I was asked the other day if I thought I was a successful author. Instead of a simple yes or no answer, I found myself rather perplexed by the question. If by definition a successful author supports themselves wholly by their craft, then the answer is no. If by definition a successful author is one who has legions of fans and gets world-wide recognition, then the answer is no. If by definition a successful author is one who enjoys the writing process, the editing process, and the birth of a complete book… then the answer is yes.
I define the measure of an author’s success by how happy they are while writing their books. I write books. I sell books. People tell me they like my books. Though I have not received tremendous sales they have been steady these last two years and with the virtual bookshelf in existence forever, who knows how far I could go?
Success is defined and measured differently by different people. Just a few short years ago (since 2007 when Kindle first came out) a struggling writer’s success was measured in just two ways; traditionally published or not. Self-publishing and indie publishing were sure signs of failure, even though the author never even had his work tested in the mainstream readership.
I had a powerful, NY agent who loved my books but after four years of trying and wooing the big houses he still couldn’t sell a single one. Does that make me a failure? Since that time, I’ve sold thousands of ebooks through Kindle, Nook, and Kobo and gotten some really great reviews. Does that make me a success?
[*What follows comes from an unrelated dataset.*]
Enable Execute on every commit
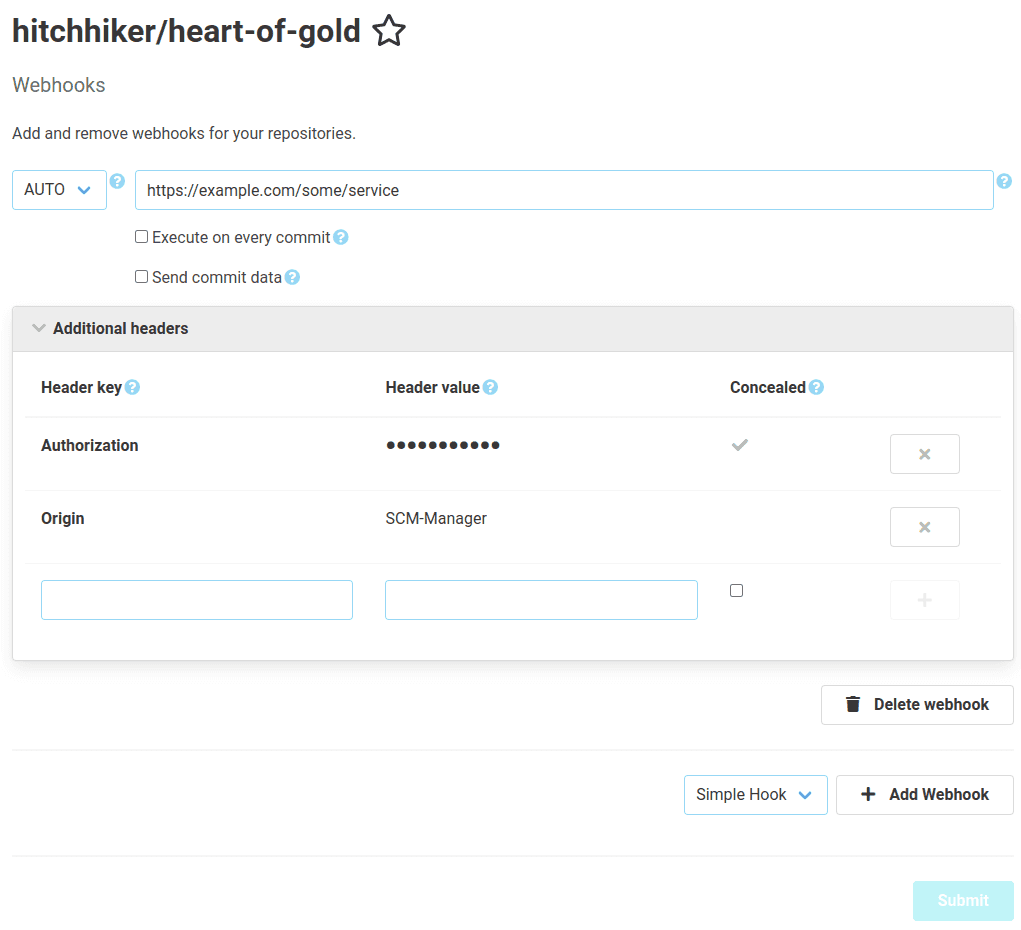The image size is (1021, 930). pos(141,236)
One’s own perception of success and failure are deeply personal issues and different for all of us. Though I haven’t achieved rock star/writer fame (yet), the mere fact that my stuff is out there and gets read is enough for me to label my twenty-plus writing career a success. Though I may never achieve the heights of Stephen King or Clive Cussler, with the advent of digital publishing at least I (we all) have a fair stake in the publishing game.